The following is a breakdown for the DAS28 scores:
Remission and low disease activity for DAS28 (< 3.2)
Low-moderate for DAS28 (3.20–4.02)
High-moderate (DAS28 (4.03–5.10)
High disease activity for DAS28 (> 5.1)
Study results published in The New England Journal of Medicine provided a second example of DAS being used as a trial outcome. DAS28-CRP was a primary endpoint in the 24-week, phase 3 trial comparing the JAK inhibitor, upadacitinib, with abatacept, a T-cell costimulation inhibitor, in a population of patients with RA who exhibited inadequate responses to biologic disease-modifying antirheumatic drugs.Related: Breakthroughs in rheumatology: These drugs show the most promise in RA treatment
In the study, investigators prescribed 303 patients upadacitinib, and 309 patients, abatacept. At baseline, the DAS28-CRP was 5.70 in the upadacitinib group vs 5.88 in the abatacept group. There was minus-2.52 average change in DAS28-CRP in the upadacitinib group vs minus-2.00 in the abatacept group.
A decrease of 1.2 is considered significant for the individual patient.

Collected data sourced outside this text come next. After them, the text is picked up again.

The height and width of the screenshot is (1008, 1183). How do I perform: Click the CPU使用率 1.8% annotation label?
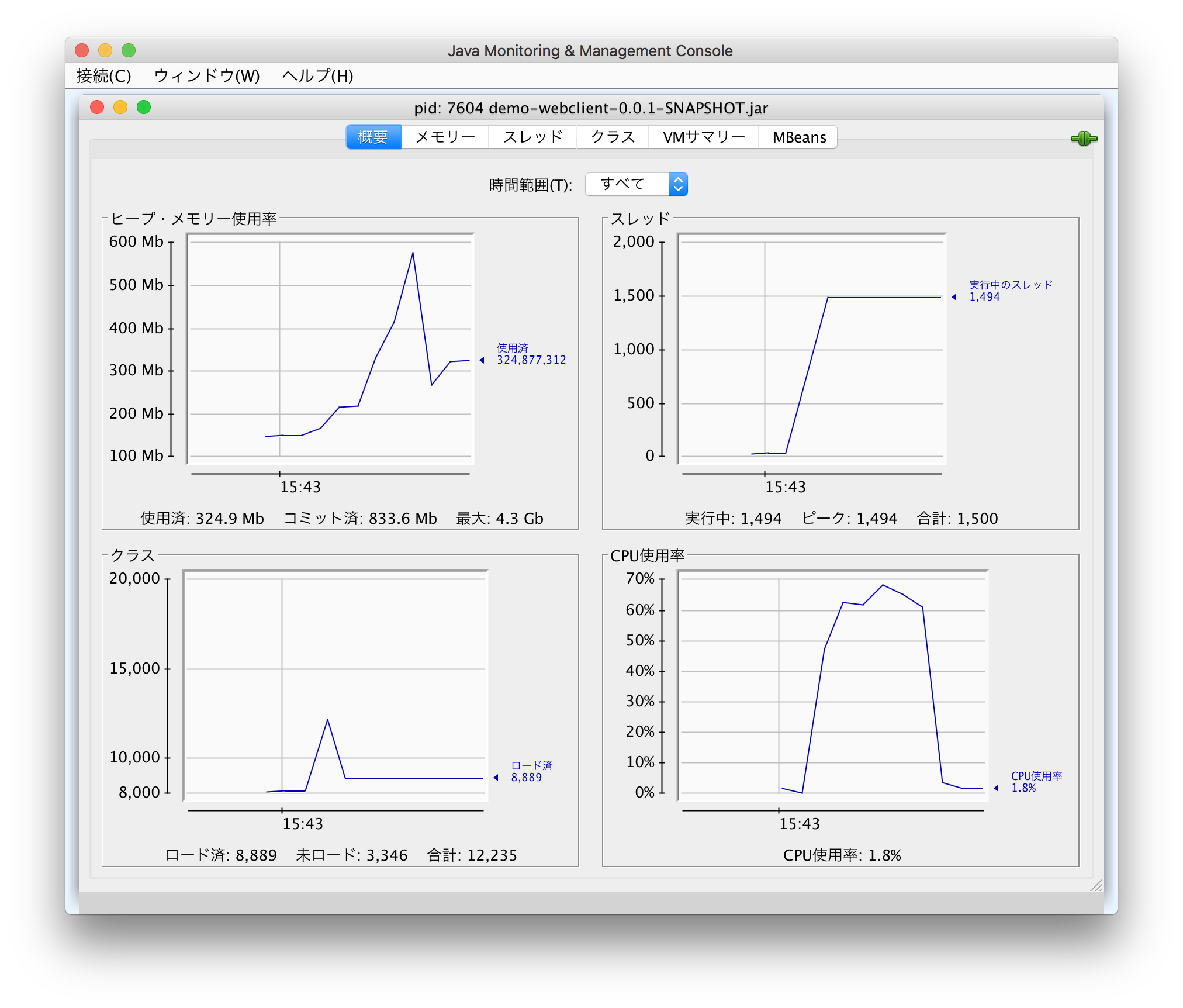1036,782
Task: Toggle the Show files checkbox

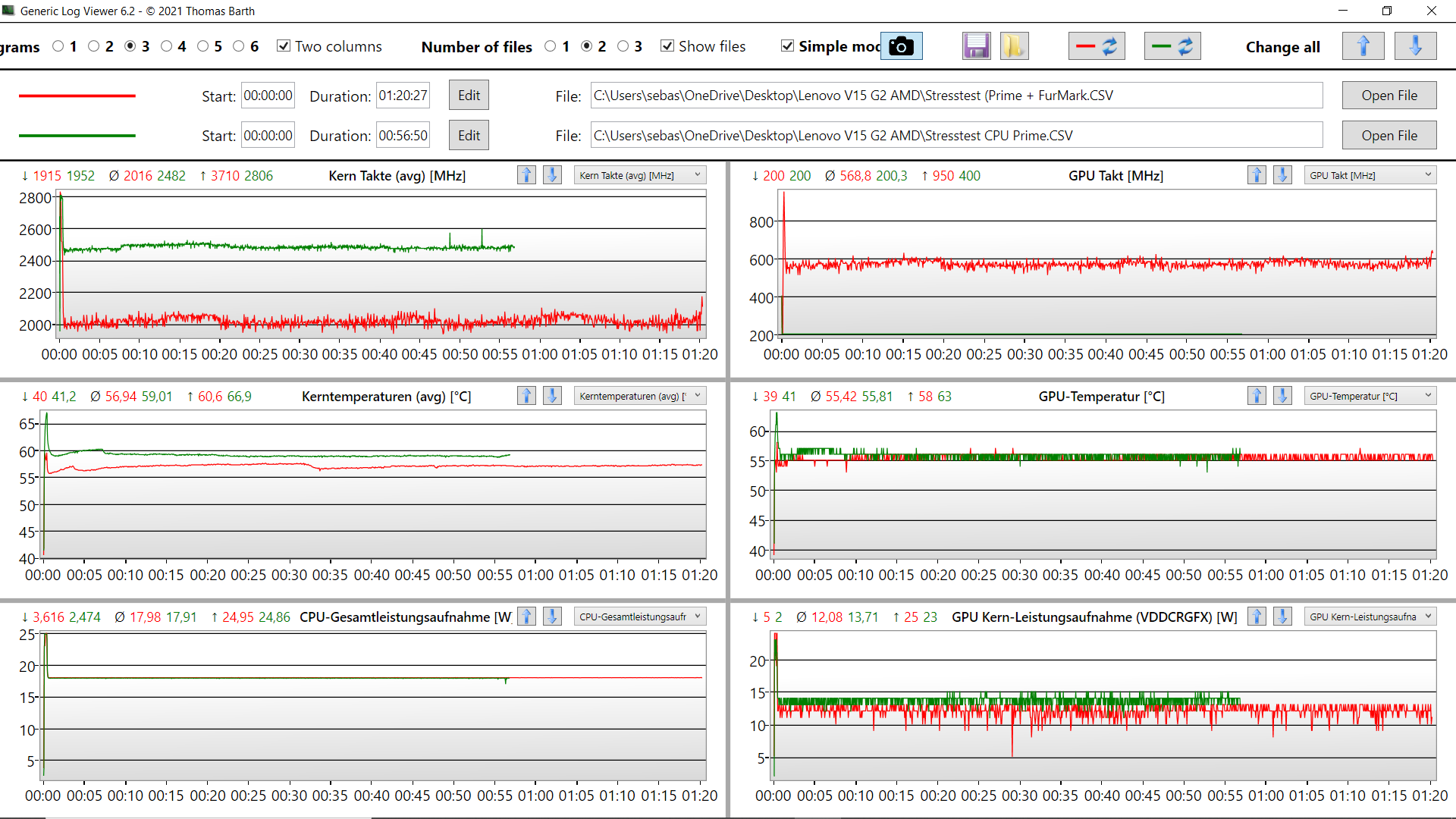Action: pyautogui.click(x=667, y=46)
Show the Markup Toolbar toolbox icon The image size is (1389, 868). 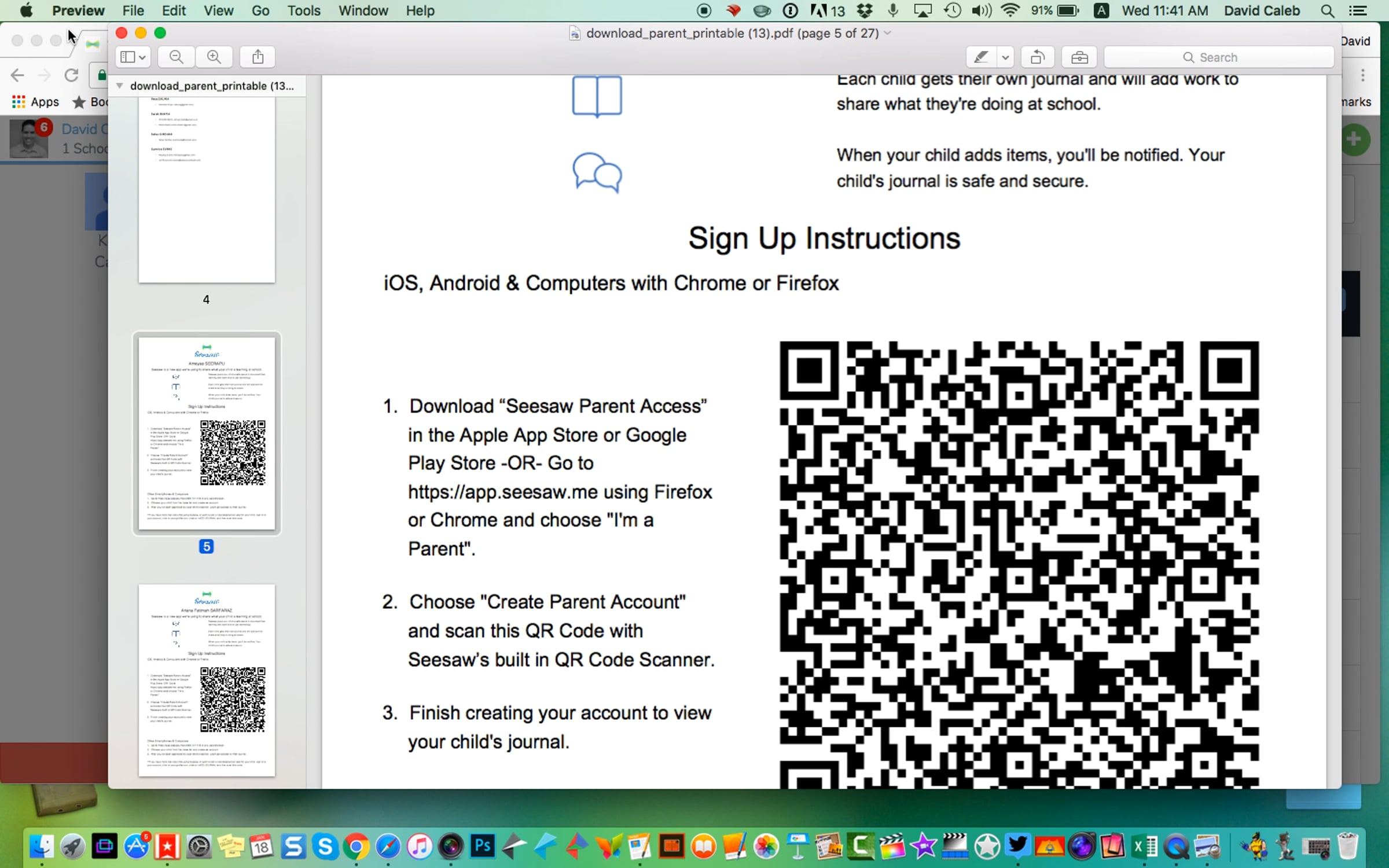click(x=1079, y=57)
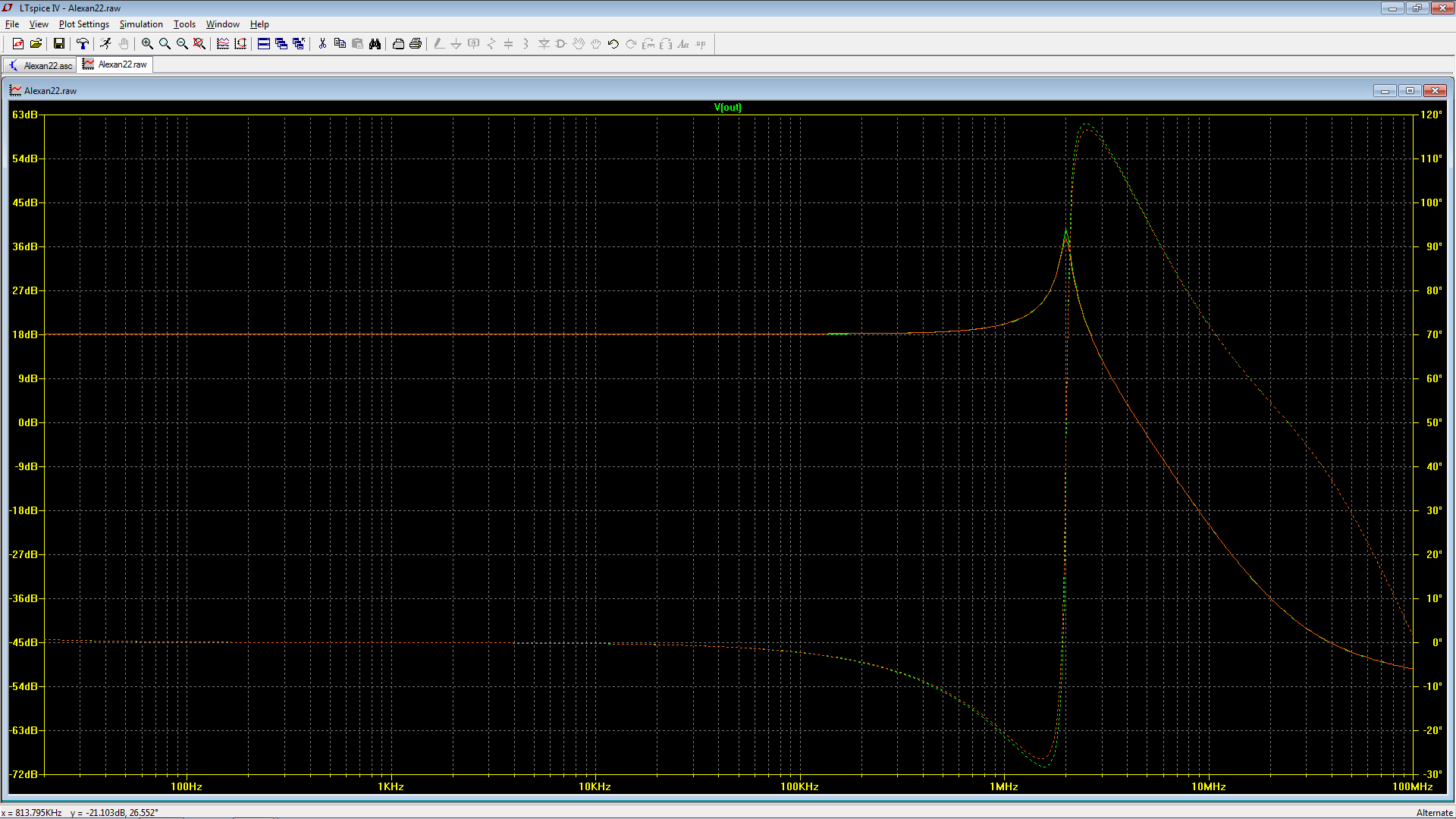Click the Zoom In magnifier icon
Screen dimensions: 1456x819
(x=147, y=44)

A higher number of patients in the upadacitinib group also experienced remission, which corresponded to a DAS28-CRP <2.60 at week 12.
DAS28-ESR vs DAS28-CRP
Researchers are currently focused on identifying the differences between DAS28-ESR and DAS28-CRP scores.
“Despite the routine use of disease activity scores in guiding treatment, existing guidelines do not specify how cutoffs for high disease activity differ between DAS28-ESR and DAS28-CRP,” the authors said in their ACR Open Rheumatology study.
"Thus, stakeholders, such as individual providers, health systems, and payers, often use these values synonymously when determining the need for therapeutic regimens."
— Authors, ACR Open Rheumatology
Based on receiver operator characteristic curve and Youden index analysis, in this study of 171 patients, the threshold for high disease activity was a DAS28-CRP >4.1, which corresponds to DAS28-ESR >5.1. Furthermore, DAS28-ESR post-treatment scores were significantly higher compared with those of DAS28-CRP. Finally, patients in the remission group had higher DAS28-ESR scores than DAS28-CRP scores.
“DAS28-ESR and DAS28-CRP cutoffs for high disease activity, [low-disease activity], and remission are not the same,” the authors concluded. “DAS28-CRP is significantly lower than DAS28-ESR. At the high end of disease activity, DAS28-CRP may underestimate disease activity. At the low end of disease activity, DAS28-CRP may overestimate the number of patients in LDA or remission.”
What this means for you
The Disease Activity Score (DAS) is routinely used to determine clinical response to RA treatments. The DAS can be based on either ESR or CRP. DAS-CRP and DAS-ESR scores differ in individuals. DAS-CRP is lower than DAS-ESR, thus underestimating disease activity in more severe disease and overestimating disease activity in patients with low-disease activity or in remission.